Teza once electrified the people of Burma with his protest songs against the dictatorship. Arrested by the Burmese secret police in the days of mass protest, he is seven years into a twenty-year sentence in solitary confinement. Cut off from his family and contact with other prisoners, he applies his acute intelligence, Buddhist patience, and humor to find meaning in the interminable days, and searches for news in every being and object that is grudgingly allowed into his cell.

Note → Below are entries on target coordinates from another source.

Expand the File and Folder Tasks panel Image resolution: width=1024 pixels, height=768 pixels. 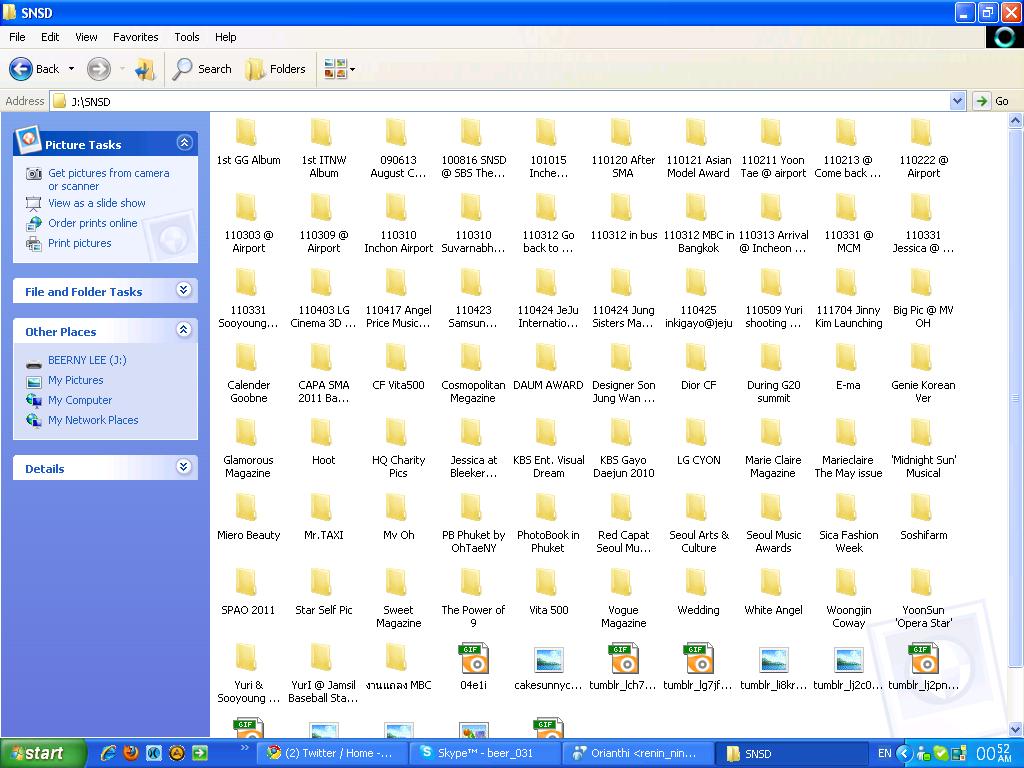point(184,290)
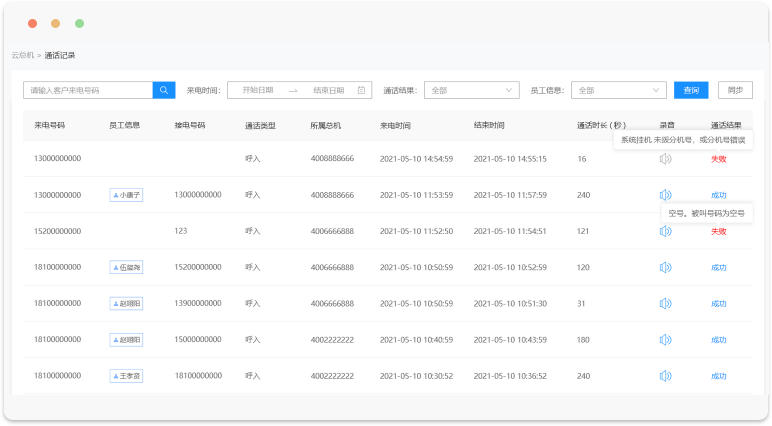This screenshot has height=426, width=772.
Task: Click the 同步 button
Action: point(735,90)
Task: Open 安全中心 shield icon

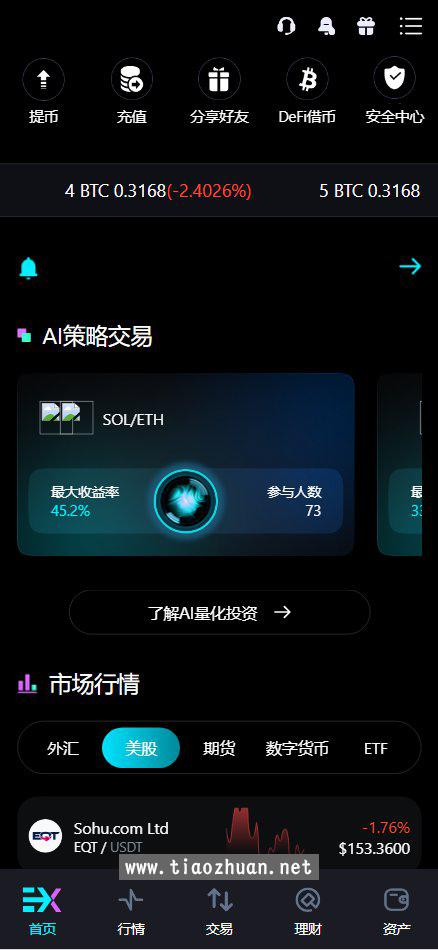Action: (x=394, y=79)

Despite his isolation, Teza has a profound influence on the people around him. His very existence challenges the brutal authority of the jailers, and his steadfast spirit inspires radical change. Even when Teza’s criminal server tries to compromise the singer for his own gain, Teza befriends him and risks falling into the trap of forbidden conversation, food, and the most dangerous contraband of all: paper and pen.

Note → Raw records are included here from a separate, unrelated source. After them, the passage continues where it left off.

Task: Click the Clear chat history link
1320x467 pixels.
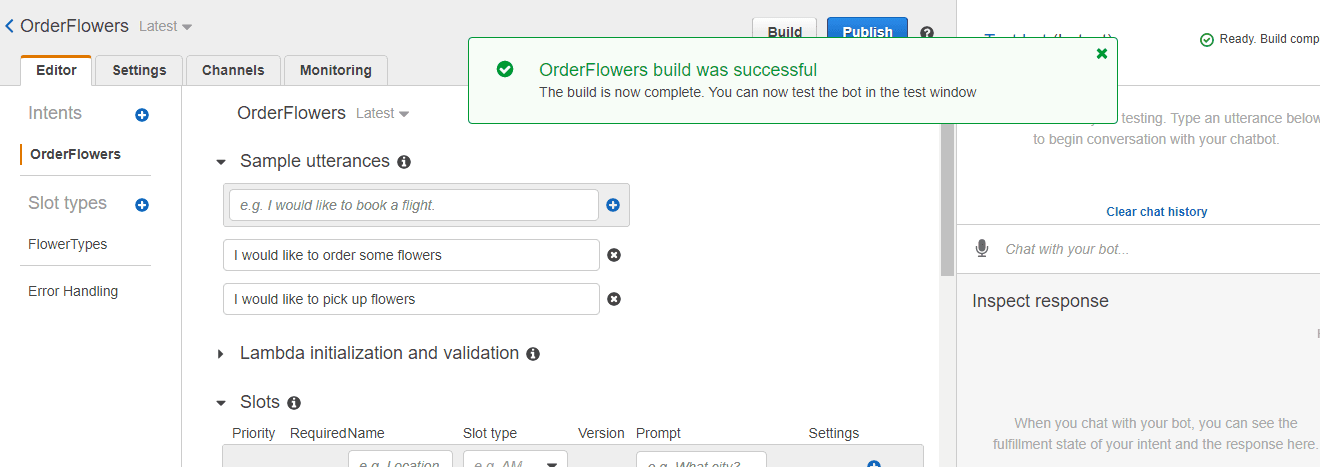Action: pos(1157,212)
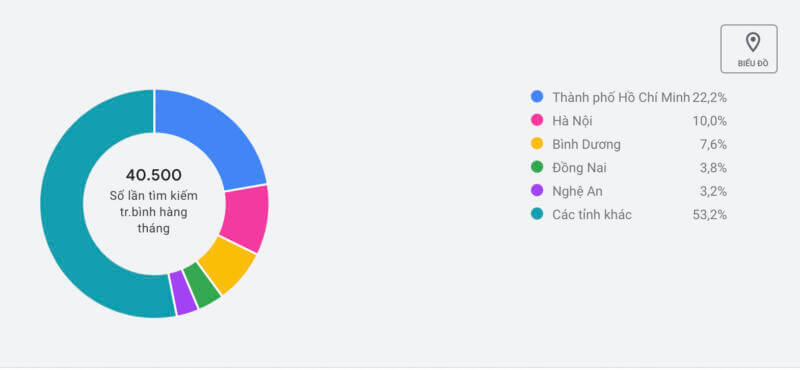Click the green donut chart segment
Screen dimensions: 800x370
[202, 286]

Yet, it is through Teza’s relationship with Little Brother, a twelve-year-old orphan who’s grown up inside the walls, that we ultimately come to understand the importance of hope and human connection in the midst of injustice and violence. Teza and the boy are prisoners of different orders: only one of them dreams of escape and only one of them will achieve it—their extraordinary friendship frees both of them in utterly surprising ways.
PUBLISHERS WEEKLY
Connelly won the Governor General's Award for Nonfiction with Dream of a Thousand Lives: A Sojourn in Thailand, and her debut novel revisits Southeast Asia to soulful effect. Imprisoned in a mid-'90s Rangoon gulag, dissident singer/songwriter Teza stalks and eats the acrobatic lizards that venture across his cell's ceiling at sundown. Senior jailer Nyunt Wai Oo angles for a promotion by scheming to plant contraband writing materials inside the celebrated Teza's cage. The plot backfires when Teza inadvertently passes the proscribed ballpoint to the illiterate, resourceful serving boy, Nyi Lay, who hoards the pen for dear life. As the entire prison is shaken down and Teza and Nyi Lay are tortured nearly to death, a bond of brotherhood develops between the lowly Nyi Lay and Teza. The gangster inmate on the ward, Tan-see Tiger, who oversees an in-house smuggling operation, completes the triangle; he and Teza realize that the only measure of liberation left to them lies in making sure Nyi Lay leaves the prison camp alive. A brutal expos with harrowing descriptions of prison life and heavily spiritual overtones, Connelly's novel combines a thrillerlike pace with finely etched portraits that show how each character takes control of his own freedom.